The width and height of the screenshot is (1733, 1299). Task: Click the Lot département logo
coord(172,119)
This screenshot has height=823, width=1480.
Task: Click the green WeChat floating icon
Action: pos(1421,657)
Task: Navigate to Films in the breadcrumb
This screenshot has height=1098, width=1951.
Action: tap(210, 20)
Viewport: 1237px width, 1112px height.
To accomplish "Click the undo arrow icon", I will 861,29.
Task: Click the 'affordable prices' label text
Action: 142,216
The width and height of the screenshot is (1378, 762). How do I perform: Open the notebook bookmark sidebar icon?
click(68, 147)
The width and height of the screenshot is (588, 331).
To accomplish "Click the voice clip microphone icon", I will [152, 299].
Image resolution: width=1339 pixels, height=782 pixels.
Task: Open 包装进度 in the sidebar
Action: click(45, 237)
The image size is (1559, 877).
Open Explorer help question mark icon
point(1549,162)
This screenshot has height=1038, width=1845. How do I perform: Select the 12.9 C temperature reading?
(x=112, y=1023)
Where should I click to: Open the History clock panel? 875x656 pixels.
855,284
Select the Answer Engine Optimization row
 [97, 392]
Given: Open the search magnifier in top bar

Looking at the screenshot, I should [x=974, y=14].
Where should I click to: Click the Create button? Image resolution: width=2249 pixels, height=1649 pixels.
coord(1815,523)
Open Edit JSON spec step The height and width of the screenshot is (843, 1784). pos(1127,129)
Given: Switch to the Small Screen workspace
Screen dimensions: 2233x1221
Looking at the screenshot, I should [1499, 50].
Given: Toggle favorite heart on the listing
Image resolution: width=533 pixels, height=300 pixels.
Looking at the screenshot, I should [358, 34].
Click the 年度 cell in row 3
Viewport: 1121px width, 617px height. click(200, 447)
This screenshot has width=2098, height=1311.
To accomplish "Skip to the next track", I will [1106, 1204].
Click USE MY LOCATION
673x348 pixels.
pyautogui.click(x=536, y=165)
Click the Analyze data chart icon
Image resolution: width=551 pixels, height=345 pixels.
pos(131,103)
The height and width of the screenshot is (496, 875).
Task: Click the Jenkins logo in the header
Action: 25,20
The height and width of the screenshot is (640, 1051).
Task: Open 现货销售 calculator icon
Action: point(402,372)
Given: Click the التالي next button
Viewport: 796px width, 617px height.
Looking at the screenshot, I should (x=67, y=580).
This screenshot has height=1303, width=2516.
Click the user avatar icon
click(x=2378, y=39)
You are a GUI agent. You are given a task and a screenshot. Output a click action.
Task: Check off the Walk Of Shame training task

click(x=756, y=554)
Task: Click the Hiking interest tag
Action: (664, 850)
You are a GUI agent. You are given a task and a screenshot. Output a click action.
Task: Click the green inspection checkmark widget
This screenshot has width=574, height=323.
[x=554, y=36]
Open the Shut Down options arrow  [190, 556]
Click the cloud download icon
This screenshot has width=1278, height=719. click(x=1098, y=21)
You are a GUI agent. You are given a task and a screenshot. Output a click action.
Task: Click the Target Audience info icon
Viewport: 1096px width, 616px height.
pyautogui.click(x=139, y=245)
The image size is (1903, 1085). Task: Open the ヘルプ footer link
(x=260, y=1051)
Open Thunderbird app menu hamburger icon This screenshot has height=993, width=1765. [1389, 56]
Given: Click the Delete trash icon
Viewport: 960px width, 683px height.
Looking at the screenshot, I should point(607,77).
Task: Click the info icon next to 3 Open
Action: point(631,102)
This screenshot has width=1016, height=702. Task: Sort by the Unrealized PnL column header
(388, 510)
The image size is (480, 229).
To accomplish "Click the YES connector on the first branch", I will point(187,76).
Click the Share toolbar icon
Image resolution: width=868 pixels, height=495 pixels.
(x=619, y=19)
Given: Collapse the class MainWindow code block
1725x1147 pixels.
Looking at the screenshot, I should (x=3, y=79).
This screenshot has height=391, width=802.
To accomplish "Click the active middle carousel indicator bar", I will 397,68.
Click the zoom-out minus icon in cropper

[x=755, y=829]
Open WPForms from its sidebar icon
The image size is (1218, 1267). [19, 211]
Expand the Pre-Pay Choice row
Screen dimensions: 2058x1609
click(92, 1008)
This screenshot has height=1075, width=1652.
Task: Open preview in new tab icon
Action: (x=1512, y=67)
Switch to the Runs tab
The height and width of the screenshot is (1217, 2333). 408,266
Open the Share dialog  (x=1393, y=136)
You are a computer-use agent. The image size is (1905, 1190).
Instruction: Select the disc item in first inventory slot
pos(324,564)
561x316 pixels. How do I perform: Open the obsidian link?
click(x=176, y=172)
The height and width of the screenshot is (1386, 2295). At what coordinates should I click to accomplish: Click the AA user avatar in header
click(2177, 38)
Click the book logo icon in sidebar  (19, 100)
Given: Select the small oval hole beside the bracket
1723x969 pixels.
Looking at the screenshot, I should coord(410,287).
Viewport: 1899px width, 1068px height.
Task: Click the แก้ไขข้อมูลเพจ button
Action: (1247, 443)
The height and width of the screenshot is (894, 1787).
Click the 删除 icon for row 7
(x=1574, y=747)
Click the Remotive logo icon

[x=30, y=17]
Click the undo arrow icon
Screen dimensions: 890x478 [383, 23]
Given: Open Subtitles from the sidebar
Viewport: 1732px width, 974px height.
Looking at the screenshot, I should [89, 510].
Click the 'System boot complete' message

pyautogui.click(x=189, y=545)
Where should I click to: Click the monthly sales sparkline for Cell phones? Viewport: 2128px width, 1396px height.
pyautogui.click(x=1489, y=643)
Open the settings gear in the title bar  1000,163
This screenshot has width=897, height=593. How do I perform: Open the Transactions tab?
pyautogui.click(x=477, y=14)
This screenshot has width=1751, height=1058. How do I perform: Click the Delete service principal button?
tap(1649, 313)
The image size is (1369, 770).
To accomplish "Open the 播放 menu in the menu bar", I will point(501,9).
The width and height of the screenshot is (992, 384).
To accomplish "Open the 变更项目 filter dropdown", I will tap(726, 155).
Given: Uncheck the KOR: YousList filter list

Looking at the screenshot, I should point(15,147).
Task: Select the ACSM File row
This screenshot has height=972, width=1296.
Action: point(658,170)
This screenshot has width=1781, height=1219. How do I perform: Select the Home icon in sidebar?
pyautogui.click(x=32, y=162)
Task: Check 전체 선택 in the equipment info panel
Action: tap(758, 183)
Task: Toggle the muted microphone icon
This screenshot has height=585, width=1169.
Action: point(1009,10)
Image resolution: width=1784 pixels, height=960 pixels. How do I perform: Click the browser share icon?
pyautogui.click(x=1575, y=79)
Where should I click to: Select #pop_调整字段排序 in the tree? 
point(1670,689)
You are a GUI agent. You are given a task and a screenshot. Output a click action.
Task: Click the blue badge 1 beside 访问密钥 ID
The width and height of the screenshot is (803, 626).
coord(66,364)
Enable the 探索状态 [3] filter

▶ **What the task requires**
Every line from the line containing "Instruction: Select the" through the line containing "Given: Select the" in the records above must be retyped exactly. Leave out the rest.

▶ **Solution for this task**
Instruction: Select the disc item in first inventory slot
pos(324,564)
561x316 pixels. How do I perform: Open the obsidian link?
click(x=176, y=172)
The height and width of the screenshot is (1386, 2295). At what coordinates should I click to accomplish: Click the AA user avatar in header
click(2177, 38)
Click the book logo icon in sidebar  (19, 100)
Given: Select the small oval hole beside the bracket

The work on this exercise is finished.